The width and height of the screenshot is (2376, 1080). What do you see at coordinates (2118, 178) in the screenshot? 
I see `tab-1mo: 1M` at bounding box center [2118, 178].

* * *

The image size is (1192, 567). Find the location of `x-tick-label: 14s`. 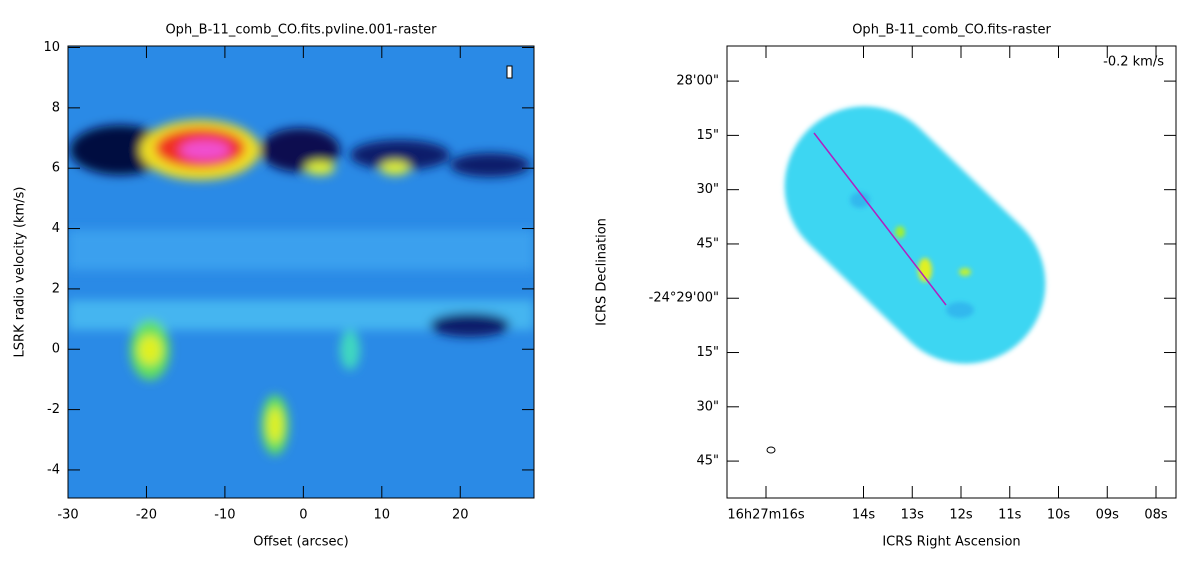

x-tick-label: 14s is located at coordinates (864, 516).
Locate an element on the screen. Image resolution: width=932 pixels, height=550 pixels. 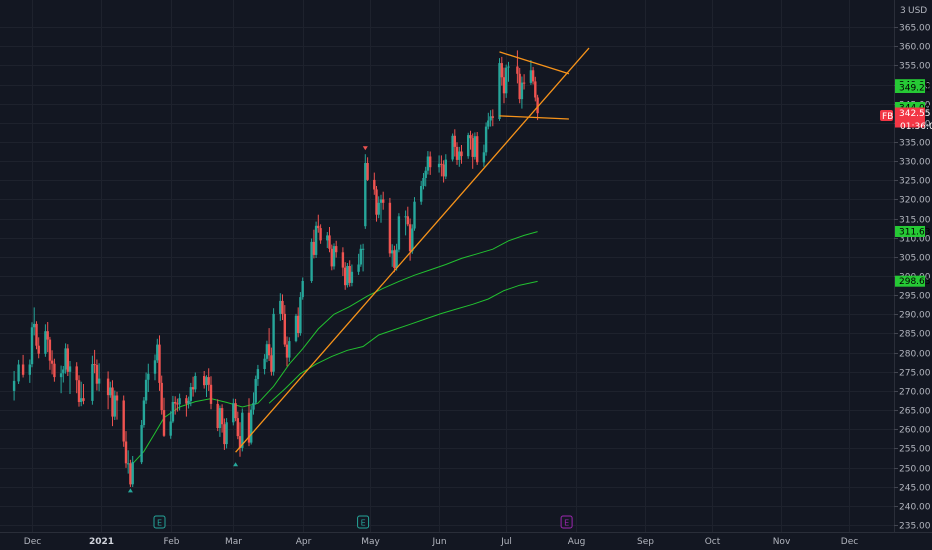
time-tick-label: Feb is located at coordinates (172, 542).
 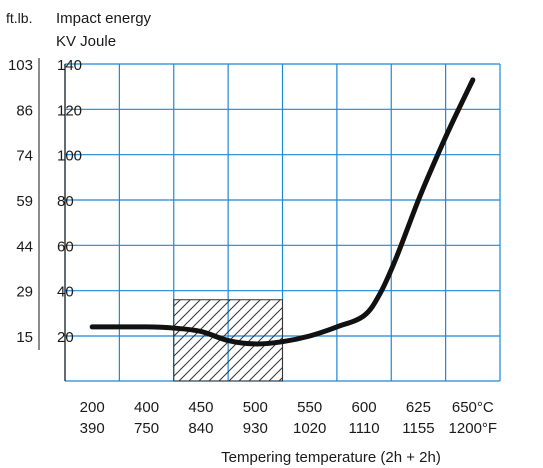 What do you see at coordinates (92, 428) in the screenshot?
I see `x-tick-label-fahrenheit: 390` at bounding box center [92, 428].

...

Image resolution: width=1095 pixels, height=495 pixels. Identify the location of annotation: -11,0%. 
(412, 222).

#### TASK ITEM
Copy out the entries word for word, from the line containing "The width and" to the line containing "center [2118, 178].".

#### WRITTEN RESPONSE
The width and height of the screenshot is (2376, 1080). What do you see at coordinates (2118, 178) in the screenshot? 
I see `tab-1mo: 1M` at bounding box center [2118, 178].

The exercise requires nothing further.